Até que ponto um governo pode se sentir confortável com o regime de cancela fechada em matéria de direitos humanos ?
Através dos tempos, a soberania nacional tem sido o principal álibi das ditaduras. Se é muito difícil determinar-se, em termos irrevocáveis, a existência objetiva de um regime ditatorial, pelos muitos subterfúgios institucionais a que recorre tal gênero de estado, nada mais fácil para indicar as ovelhas negras desse rebanho do que a falta de imprensa livre, de opinião pública digna deste nome e de judiciário independente.Se os regimes totalitários tipo Mianmar são a exceção que prova a regra, há muitos outros casos de ditaduras, que se vestem com roupagens da democracia. O caráter postiço de tais vestimentas pode variar em termos de índice de credibilidade. Dessarte, pelos sinais exteriores, a Federação Russa pode pleitear o rótulo de democracia ? Formalmente sim, eis que todos os poderes e os supostos direitos, estão consignados. No entanto, abundam os indícios de que não é assim, e a Rússia do gospodin[1] Putin não é exatamente uma democracia.
Há outro critério para distinguir alhos de bugalhos, embora este nem sempre dê bons resultados.
Reporto-me às votações nas Nações Unidas e, em particular, ao órgão diretivo do sistema, o Conselho de Segurança. Por muitos anos já, o Brasil vem cosendo, com beneditina paciência, um sistema de alianças ad hoc, fundado na pretensão de integrar, na qualidade de membro permanente, um Conselho aumentado, de forma a que a ONU venha a corresponder às novas realidades do mundo, que não são obviamente as de 1945, quando a Carta das Nações foi assinada, e o Brasil esteve no limiar de aceder a esse seleto número.
Das cinco grandes potências do final do conflito – Estados Unidos, União Soviética, China Nacionalista, Grã-Bretanha e França, as duas últimas, embora conservem o assento, deixaram de sê-lo, a China se tornou a República Popular e caminha para contestar a primazia da atual superpotência, enquanto a Federação Russa, encolhida, mas sempre nuclear, é a sucessora da URSS.

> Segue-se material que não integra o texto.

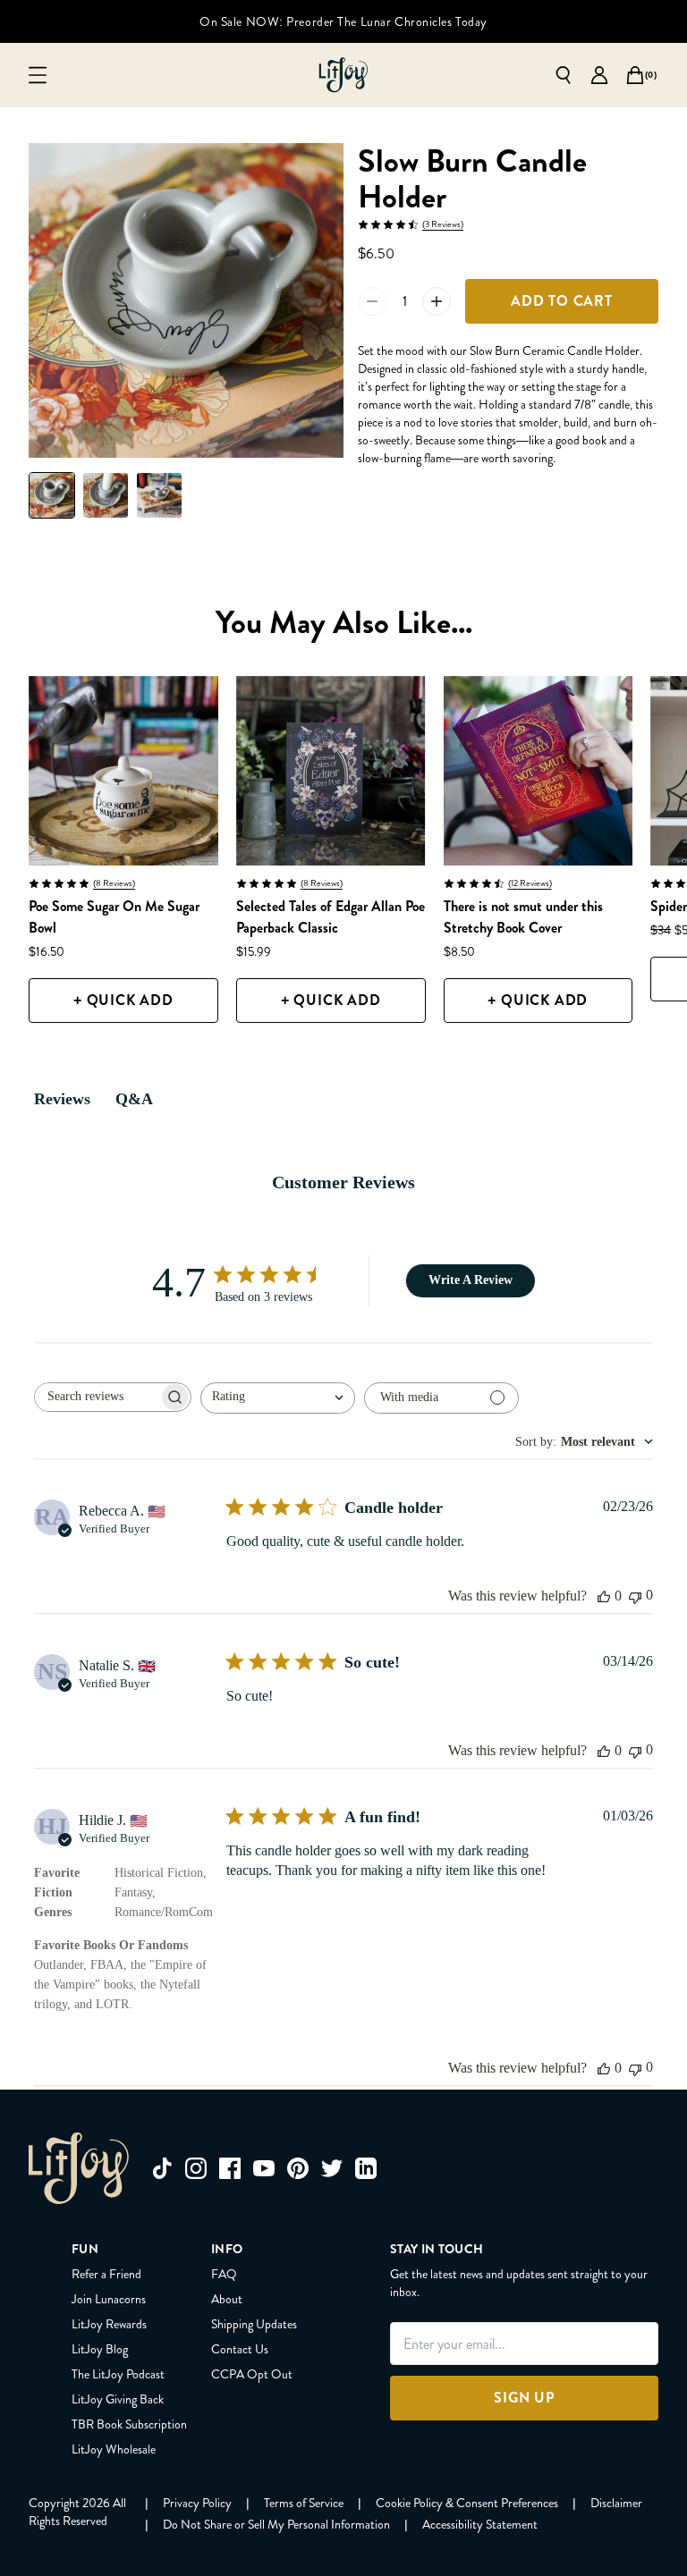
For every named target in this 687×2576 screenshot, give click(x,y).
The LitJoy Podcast (118, 2374)
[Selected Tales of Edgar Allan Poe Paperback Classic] (331, 771)
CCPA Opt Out (252, 2374)
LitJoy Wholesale (114, 2449)
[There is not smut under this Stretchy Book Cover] (538, 771)
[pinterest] (298, 2168)
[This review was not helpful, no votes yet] (635, 1595)
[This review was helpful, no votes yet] (604, 1596)
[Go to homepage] (343, 75)
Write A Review (470, 1280)
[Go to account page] (599, 75)
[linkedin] (366, 2168)
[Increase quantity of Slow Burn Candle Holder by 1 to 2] (436, 301)
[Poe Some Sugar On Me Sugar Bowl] (123, 771)
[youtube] (264, 2168)
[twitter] (332, 2168)
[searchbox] (96, 1397)
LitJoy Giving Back (118, 2399)
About (226, 2299)
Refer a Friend (106, 2274)
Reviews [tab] (62, 1099)
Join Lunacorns (109, 2299)
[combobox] (277, 1398)
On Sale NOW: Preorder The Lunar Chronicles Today (343, 21)
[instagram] (196, 2168)
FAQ (224, 2274)
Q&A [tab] (134, 1099)
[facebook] (230, 2168)
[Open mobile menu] (38, 75)
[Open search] (563, 75)
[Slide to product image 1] (52, 495)
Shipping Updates (254, 2324)
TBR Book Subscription (129, 2424)
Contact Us (239, 2349)
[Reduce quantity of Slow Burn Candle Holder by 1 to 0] (372, 301)
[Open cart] (635, 75)
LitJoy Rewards (109, 2324)
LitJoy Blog (100, 2349)
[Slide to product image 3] (159, 495)
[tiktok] (162, 2168)
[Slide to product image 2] (105, 495)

Batendo à porta deste seleto diretório mundial, quatro países – dois perdedores da última conflagração – Alemanha e Japão -, o pretendente de 1945 (Brasil) e a Índia, que caminha para ser o país mais populoso.
Junto com a África do Sul – que é o júnior do grupo de emergentes cognominado pelo acrônimo Brics – por um acaso tais nações integram o Conselho de Segurança, a título de membros não-permanentes, com mandato de dois anos.
Em recente votação, o sistema imperialista do século dezenove voltou a ser empregado. Como se sabe, o Conselho de Segurança das Nações Unidas é o órgão executivo daquele vasto colegiado, e as suas Resoluções teriam caráter compulsório. Com efeito, o veto no sistema é um resquício de privilégio de grande potência, do tempo da diplomacia das canhoneiras. Se a dita grande potência discorda, basta o seu solitário voto para emperrar toda uma maquinária que é desejada por vasta maioria de países. Pode-se acoimar o sistema de autoritário, mas não de irrealista, por impedir a relativa anomia que prevalecia na anterior Liga das Nações.
Todas essas contradições voltam a manifestar-se no duplo veto dado por Rússia e China a projeto de resolução de condenação do regime de Bashar al-Assad na Síria, por conta dos arbítrios, tropelias e geral desrespeito aos direitos humanos prevalentes naquele país árabe.
A resolução preconizada pelo Ocidente – na prática natimorta pela oposição desses dois regimes autoritários – mereceu igualmente a abstenção dos demais Brics (Brasil, Índia e União Sul-Africana).
Causa espécie que países democráticos se dissociem de medidas internacionais que visam auxiliar forças democráticas e populares que lutam no país contra a opressão sistemática de suas manifestações, assim como sofrem ações intimidatórias dentro da vasta gama aberta aos regimes discricionários.
Por considerações nunca demasiado esclarecidas, o Itamaraty timbrara em continuar apoiando na Líbia um regime discreditado, farsesco e detestado pela vasta maioria da população.
Em um país que talvez seja o único a ter na respectiva Constituição diretivas assaz evidentes no que respeita a direitos humanos, tende a criar certa perplexidade que o voto da representante brasileira naquele Conselho volte a associar-se com uma companhia de marcado viés ideológico autoritário.
Censurada por países islâmicos como a Turquia, provoca estranhável assombro que a tirania dos al-Assad possa valer-se não só do veto de Federação Russa e da RPC, mas também da abstenção de democracias, como a dos três Brics, que disfarçam sob a sombra de pragmática conivência o isolamento de Beijing e Moscou, e lhes minimizam os danos em matéria de imagem.